Machine translations by Deepl

European Parliament wants spy box in car

Privacy First considers legal action.

Against all privacy concerns, the European Parliament voted this week for mandatory introduction of the eCall system in new cars. This system poses a direct threat to the privacy of every motorist. If the European Council (i.e. a majority of EU member states) also agrees to the European Parliament's proposal, eCall will become mandatory for all new European cars by October 2015. Privacy First demands that eCall become voluntary rather than mandatory and will initiate legal proceedings to this end if necessary.

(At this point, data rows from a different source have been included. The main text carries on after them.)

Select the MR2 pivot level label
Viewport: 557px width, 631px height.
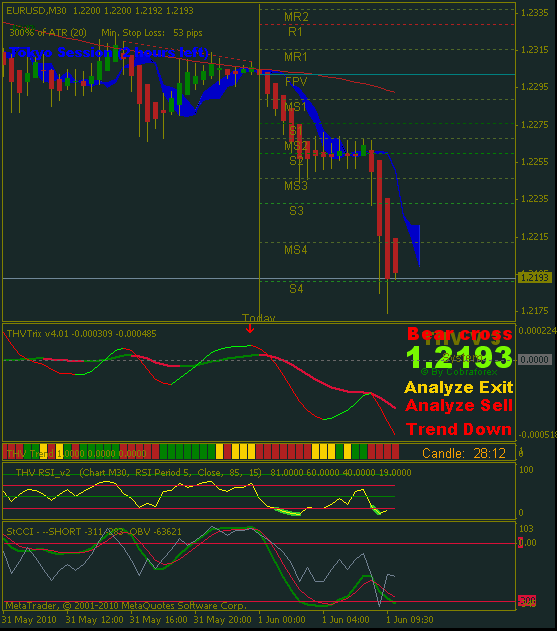pyautogui.click(x=296, y=16)
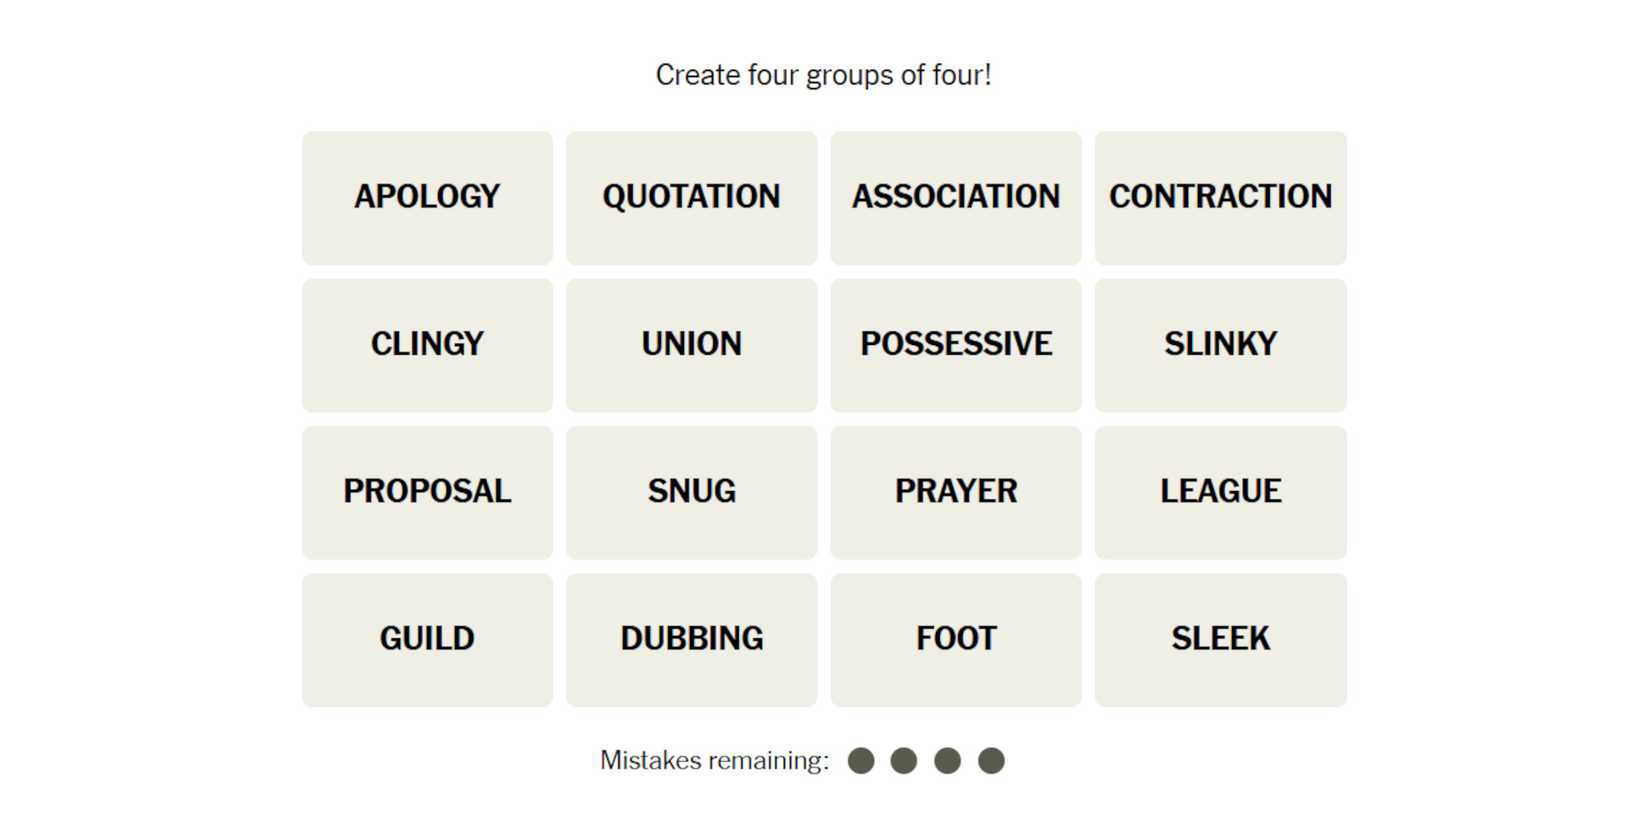Click the first mistakes remaining dot

point(861,761)
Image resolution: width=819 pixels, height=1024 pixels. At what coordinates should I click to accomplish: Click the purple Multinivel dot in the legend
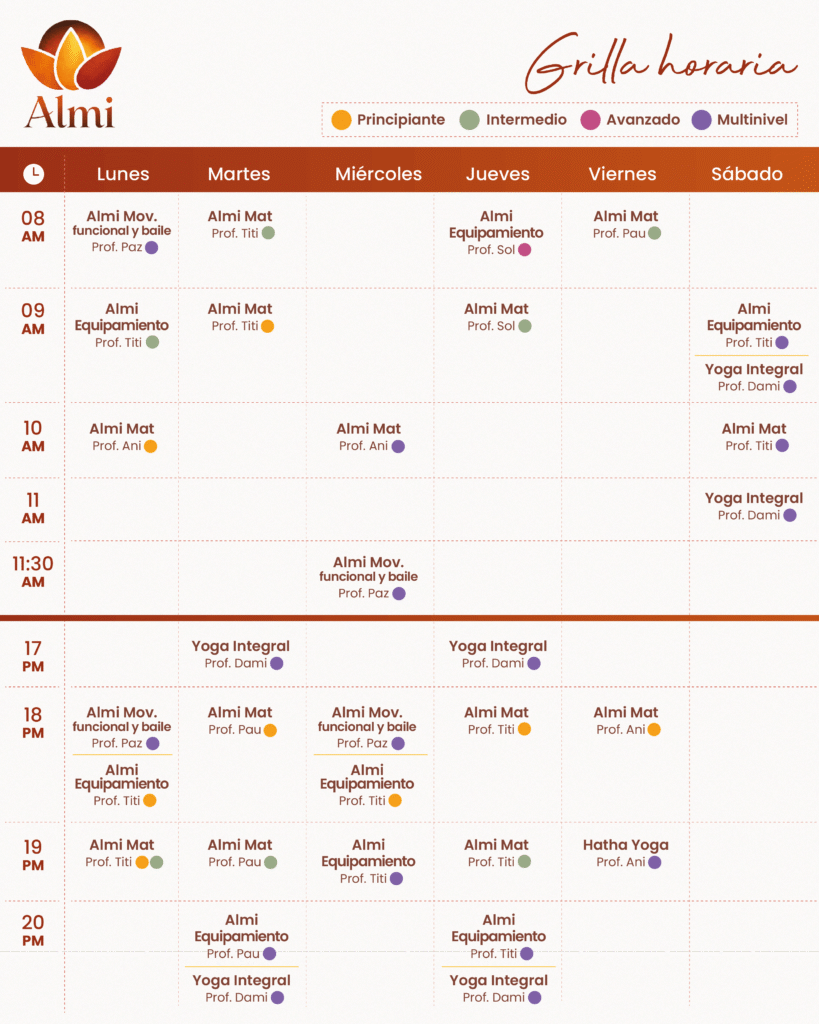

Through eCall, 112 emergency services are automatically called in the event of a road accident. However, the eCall alarm system also leaves a trail of location data without the motorist's prior consent. Indeed, the system is compulsorily fitted and there is no on/off button on it, but it continuously leaves traces (metadata) in surrounding GSM networks. This constitutes a flagrant violation of the right to privacy and anonymity in public spaces. Moreover, the system will be able to be used for other purposes and by organisations other than purely road safety, including by the police and judiciary, insurance companies, tax authorities, secret services and possibly even criminal groups. However, there has been hardly any public debate around possible eCall deployment. Mandatory introduction is therefore not only unlawful, but also undemocratic. After the Dutch population massively rejected road pricing with its spy boxes a few years ago, the same population now threatens to be saddled with spy boxes in their cars via a European backdoor. This is unworthy of a democratic constitutional state like the Netherlands.

Privacy First intervenes as soon as the right to privacy is in danger of being massively violated. If the eCall system is mandatorily introduced in the Netherlands, Privacy First will file a lawsuit to undo this. Privacy First is prepared to litigate all the way to the European Court of Justice in Luxembourg for this purpose and views the outcome of such a case with confidence.